While the John Howard Association welcomed shuttering Tamms on humanitarian grounds, the nonprofit opposed the other closures on the grounds that they would worsen prison overcrowding.
“The answer to this can’t be to pack up more people into less space,” Maki said.
Another state-commissioned report, written by University of Illinois Professor Geoffrey Hewings, investigated how closing the facilities affected local economies. The impact statement was dated February 2012, five months after the completion of the Vera study.
According to the impact statement, the state would lose tens of millions of dollars in direct wages and incur indirect ripple effects if employees laid off from their jobs at the facilities were not relocated.
The next month, Illinois Corrections Department director Salvador “Tony” Godinez projected that the approximately 796 staffers left unemployed by prison closings could fill 594 vacancies in the state’s prison system.
Godinez had rosy projections about the ability of the remaining state prisons to relocate the Tamms prisoners.
“There will be sufficient space to establish elevated-security wings and safely house and accommodate the 186 existing Tamms Correctional Center C-Max inmates at Pontiac and Menard Correctional Centers,” he wrote.
But the John Howard Association says overcrowding remains a problem.
The group’s most recent estimates from February 2013 place the state’s prison population at 49,255. Before the closures, the Illinois prison system was designed to hold 34,000 people.
With the election pressure behind him in 2012, Gov. Quinn has also reinstated an amended version of the MGT Push policies.

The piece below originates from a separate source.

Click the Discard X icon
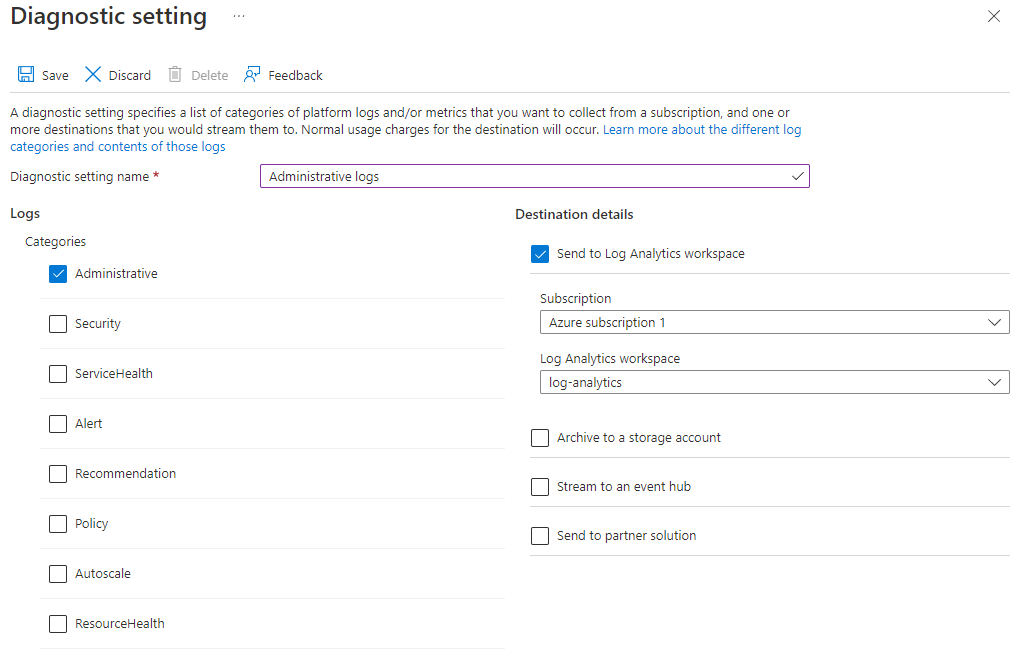tap(91, 74)
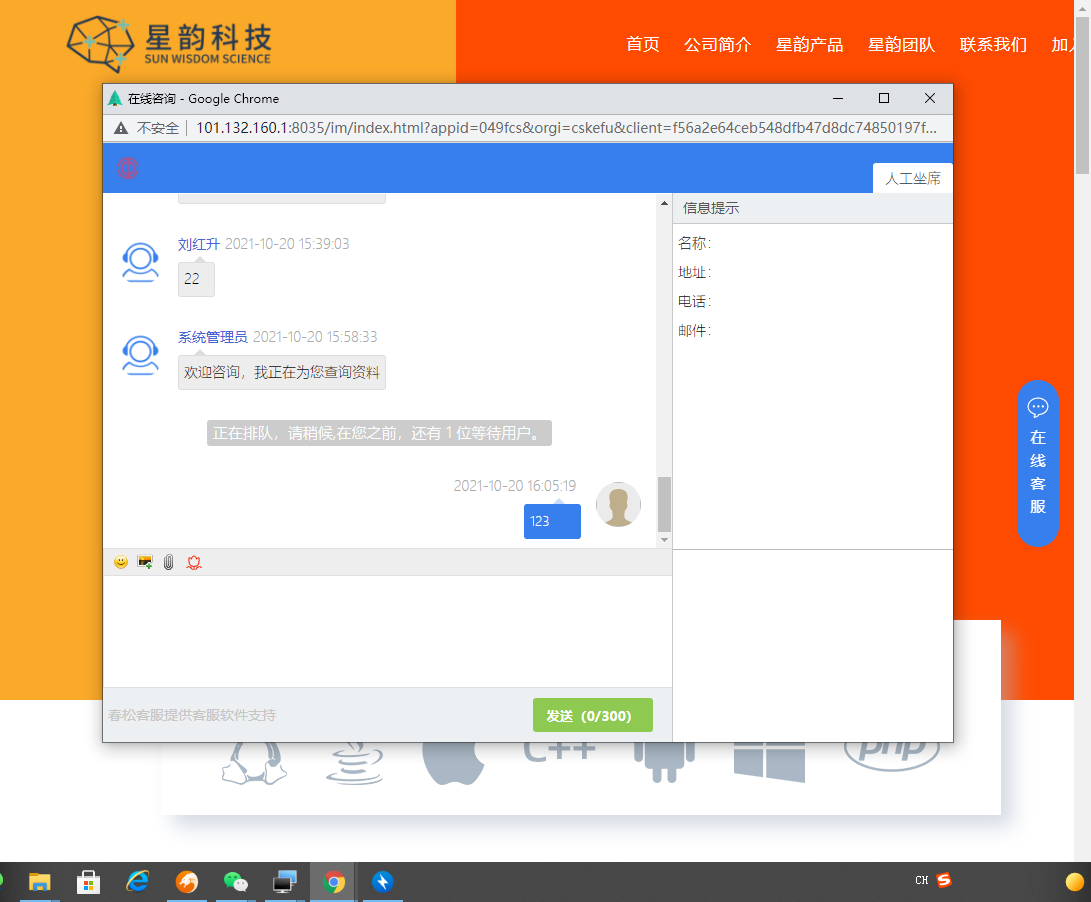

Meanwhile, the federal Bureau of Prisons recently announced that it would start studying how to reform solitary confinement nationwide. The American Civil Liberties Union signaled that the study would draw from the lessons learned by states around the country.
Besides Illinois, Vera has conducted similar investigations in Ohio, Mississippi and Maryland.
A Bureau of Prisons spokesman told Courthouse News that a contractor has not yet been selected for the nationwide study.